SUPPLIED PASSAGE:

- Origin: Bratislava, Czechoslovakia (now Slovakia)
- Genres: Progressive rock, jazz-rock
- Years active: 1972–present
- Labels: Opus, Pavian, Belle Antique, Jupiter, Open Music, Bertelsmann Music Group
- Members: František Griglák Tamás Belicza Maxo Mikloš Tomáš Berka
- Past members: Tomáš Berko Anton Jaro Pavol Kozma Laco Lučenič Fedor Frešo (deceased) Peter Szapu Cyril Zeleňák Karol Oláh Ladislav Lučenič Juraj Bartovič Roman Chovanec Dalibor Jenis Martin Hanzel Márius Bartoň Jindřich Plánka Peter Preložník Martin Valihora Jakub Hittrich Igor Skovay
- Website: www.fermata.rocks

= Fermáta =

Slovak jazz-rock band

Fermáta are a Slovak progressive rock band formed by guitarist František Griglák and keyboardist Tomáš Berko in Bratislava in 1972. They are best known for their purely instrumental jazz-rock compositions and progressive rock roots, having sprung up from the ashes of the original big-beat craze in the Eastern Bloc and bearing similarities to other Czechoslovak jazz-rock groups of the time, including Blue Effect and Collegium Musicum, Griglák being a former member of the latter.

SET TASK A:
Find every line in the records that contains the string "Instruction", treating uppercase and lowercase as different, and copy each of those lines.

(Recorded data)
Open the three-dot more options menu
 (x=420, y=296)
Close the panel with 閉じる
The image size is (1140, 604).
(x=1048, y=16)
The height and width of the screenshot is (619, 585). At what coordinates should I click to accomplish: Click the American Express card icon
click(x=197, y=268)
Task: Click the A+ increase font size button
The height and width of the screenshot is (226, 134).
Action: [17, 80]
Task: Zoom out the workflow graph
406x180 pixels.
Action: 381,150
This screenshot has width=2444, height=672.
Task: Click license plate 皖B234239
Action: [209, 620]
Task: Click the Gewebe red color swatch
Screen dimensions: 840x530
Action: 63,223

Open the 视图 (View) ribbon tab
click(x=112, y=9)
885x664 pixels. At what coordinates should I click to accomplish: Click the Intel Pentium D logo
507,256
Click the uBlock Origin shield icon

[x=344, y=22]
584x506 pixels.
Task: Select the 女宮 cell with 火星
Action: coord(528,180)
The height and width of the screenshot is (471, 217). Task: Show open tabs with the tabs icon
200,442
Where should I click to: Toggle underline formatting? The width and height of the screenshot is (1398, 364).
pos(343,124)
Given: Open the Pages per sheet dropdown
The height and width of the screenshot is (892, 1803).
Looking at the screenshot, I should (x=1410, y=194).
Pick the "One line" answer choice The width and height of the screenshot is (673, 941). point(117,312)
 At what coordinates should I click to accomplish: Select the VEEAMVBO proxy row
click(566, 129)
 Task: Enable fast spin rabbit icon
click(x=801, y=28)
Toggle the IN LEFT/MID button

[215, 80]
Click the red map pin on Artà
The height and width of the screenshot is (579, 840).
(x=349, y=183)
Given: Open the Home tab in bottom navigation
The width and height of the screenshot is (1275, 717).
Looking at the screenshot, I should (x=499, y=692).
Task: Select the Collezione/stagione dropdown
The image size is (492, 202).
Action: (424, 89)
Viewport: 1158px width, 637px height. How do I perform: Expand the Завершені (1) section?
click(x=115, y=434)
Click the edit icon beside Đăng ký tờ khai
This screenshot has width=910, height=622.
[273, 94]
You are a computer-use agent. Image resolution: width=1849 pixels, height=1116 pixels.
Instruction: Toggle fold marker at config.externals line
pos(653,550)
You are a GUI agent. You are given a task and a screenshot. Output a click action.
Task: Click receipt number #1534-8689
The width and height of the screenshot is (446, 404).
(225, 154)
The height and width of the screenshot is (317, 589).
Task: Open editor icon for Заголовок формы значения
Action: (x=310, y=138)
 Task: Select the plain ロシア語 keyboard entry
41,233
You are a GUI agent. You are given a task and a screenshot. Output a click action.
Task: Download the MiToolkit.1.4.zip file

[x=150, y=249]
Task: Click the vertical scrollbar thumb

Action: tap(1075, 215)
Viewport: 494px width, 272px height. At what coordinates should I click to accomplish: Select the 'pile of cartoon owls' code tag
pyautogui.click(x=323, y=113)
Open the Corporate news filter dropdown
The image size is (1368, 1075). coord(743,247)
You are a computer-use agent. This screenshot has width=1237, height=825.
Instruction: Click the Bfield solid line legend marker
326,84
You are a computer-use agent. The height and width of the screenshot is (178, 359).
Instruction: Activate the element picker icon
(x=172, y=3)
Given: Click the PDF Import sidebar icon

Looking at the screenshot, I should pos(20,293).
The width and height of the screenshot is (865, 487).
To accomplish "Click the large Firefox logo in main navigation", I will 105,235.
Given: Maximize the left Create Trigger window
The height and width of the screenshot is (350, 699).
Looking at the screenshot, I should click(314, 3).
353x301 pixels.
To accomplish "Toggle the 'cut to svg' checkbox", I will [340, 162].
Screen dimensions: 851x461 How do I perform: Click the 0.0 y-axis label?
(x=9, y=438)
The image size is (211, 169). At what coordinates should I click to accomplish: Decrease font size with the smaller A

SET TASK B:
Rewrite the section of the passage on Fermáta that begins with the words "Slovak jazz-rock band" and ends with "of the latter.", changing "keyboardist" to "pianist".

EXERCISE RESPONSE A:
Instruction: Toggle fold marker at config.externals line
Instruction: Click the Bfield solid line legend marker
Instruction: Activate the element picker icon

EXERCISE RESPONSE B:
Slovak jazz-rock band

Fermáta are a Slovak progressive rock band formed by guitarist František Griglák and pianist Tomáš Berko in Bratislava in 1972. They are best known for their purely instrumental jazz-rock compositions and progressive rock roots, having sprung up from the ashes of the original big-beat craze in the Eastern Bloc and bearing similarities to other Czechoslovak jazz-rock groups of the time, including Blue Effect and Collegium Musicum, Griglák being a former member of the latter.